Posted by amy at January 14th, 2007

I’m trying to do 100 miles by April 1st with a group of other knitters over at Runagogo. I love my long weekend walks. I have been doing most of my walking at night, after the kids go to bed. But on Saturdays, I go during the afternoon. I get to start with the valley behind me. The first 100 yards or so are straight up hill, then I level off, dip down and up to another hill behind our home. From there it is about 1000 feet up, gradually rising along a 4 mile twisting road through farm country. We have had a huge cloud system holding tight over us for the past few days, so the photoshoot below doesn’t show the breathtaking views that I normally see, but where you see grey, imagine a mountain range with spectacular sunsets.

Walk1

Yesterday, before I started up the mountain road, I met some new neightbors. The woman on the left just bought the birthplace of Susan B. Anthony. Not sure what she will do with it yet, but she isn’t relocating her any time soon.

Walk 2

She is part of an organization called “Feminists for Life” - and as I was approaching her I thought of a quote I heard on NPR the day before. A senior member of the US miliary was paraphrasing Golda Meir when he said that we have to teach the Iraqis to love their sons more than they hate their enemies. The irony was not lost on me, as we continue to send our sons and daughters to kill their sons and daughters.

Walk 3
As I saw her unloading something out of her car, I thought I probably have far more in common with her than the one major issue that divides us. While I am pro-choice, my standpoint hasn’t grown out of patriarchial conspiracies about keeping women down.
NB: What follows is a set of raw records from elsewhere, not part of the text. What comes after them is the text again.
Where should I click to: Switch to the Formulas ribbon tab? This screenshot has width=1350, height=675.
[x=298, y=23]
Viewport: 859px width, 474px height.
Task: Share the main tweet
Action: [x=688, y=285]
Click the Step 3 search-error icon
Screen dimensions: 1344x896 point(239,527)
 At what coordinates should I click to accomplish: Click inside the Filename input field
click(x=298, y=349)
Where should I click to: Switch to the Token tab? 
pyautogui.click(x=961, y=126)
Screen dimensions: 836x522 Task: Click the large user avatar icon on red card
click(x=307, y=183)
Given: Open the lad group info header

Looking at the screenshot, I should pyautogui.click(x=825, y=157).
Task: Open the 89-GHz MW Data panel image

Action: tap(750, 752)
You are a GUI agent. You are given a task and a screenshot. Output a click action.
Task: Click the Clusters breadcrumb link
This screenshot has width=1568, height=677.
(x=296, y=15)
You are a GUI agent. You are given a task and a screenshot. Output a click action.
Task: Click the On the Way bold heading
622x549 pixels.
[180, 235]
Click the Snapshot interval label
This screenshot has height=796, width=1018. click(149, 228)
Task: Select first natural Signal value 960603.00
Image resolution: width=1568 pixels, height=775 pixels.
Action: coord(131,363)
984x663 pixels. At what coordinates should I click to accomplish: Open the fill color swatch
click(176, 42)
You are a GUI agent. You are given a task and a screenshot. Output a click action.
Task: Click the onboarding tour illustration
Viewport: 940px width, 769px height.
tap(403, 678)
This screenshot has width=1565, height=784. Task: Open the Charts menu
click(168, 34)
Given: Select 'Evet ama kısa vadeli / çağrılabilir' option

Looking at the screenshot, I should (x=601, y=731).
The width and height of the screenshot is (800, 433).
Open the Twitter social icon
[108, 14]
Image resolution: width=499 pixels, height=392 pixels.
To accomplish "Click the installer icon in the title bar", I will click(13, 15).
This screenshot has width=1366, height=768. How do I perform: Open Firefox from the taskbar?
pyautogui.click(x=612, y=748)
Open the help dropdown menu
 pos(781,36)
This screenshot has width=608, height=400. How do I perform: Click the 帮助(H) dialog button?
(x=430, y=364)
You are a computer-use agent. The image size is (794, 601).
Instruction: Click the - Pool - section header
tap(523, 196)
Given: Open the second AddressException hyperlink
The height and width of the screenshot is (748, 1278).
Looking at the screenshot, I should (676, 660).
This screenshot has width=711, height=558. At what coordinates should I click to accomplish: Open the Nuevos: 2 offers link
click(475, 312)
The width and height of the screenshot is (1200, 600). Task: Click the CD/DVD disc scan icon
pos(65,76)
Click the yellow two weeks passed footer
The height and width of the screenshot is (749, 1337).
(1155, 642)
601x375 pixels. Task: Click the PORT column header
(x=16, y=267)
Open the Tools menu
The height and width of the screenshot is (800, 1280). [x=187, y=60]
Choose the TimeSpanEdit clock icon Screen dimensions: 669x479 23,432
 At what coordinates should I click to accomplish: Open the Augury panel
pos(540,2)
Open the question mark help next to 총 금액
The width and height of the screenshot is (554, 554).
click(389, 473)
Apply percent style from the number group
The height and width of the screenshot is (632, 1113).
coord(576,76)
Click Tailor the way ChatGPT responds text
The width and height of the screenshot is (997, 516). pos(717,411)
I think of it as an evil necessity and the longer both sides debate where the line is drawn between legal and illegal, the more energy is diverted from actually addressing the issue of unwanted pregnancies, of trapping young women in cycles of government sponsored poverty, and most of all, continuing the falicy that women get into this all by their lonesome and they must bear the full brunt of their choices.

Walk 5
Susan B. Anthony and Elizabeth Cady Stanton played major roles in my transformation into a feminist when I was a first year in college. The pair of reformers had lived two towns over and their history was integrated into the character of the region. What I remember most about my intro to the history of feminism class, though, was the constant squabbling between different strains of the women’s movement and how, in hindsight, their differences were so minor and diverted much energy from unified progress.

Walk 6

So I stopped, and I introduced myself, and I welcomed her to the neighborhood, and we had a lovely conversation. I met a friend of hers who was taking photos of the house and who was a passionate textile historian. We talked about women working in the cotton mills, and how it provided the social and financial training that paved the way for the labor and women’s rights movements and it did turn out that we had far more in common than what we disagreed on - which was kept silent, no mention of that which divided us.

Walk 7

I made two new friends yesterday, and I was glad I stopped. I think Susan B. Anthony would be proud :-)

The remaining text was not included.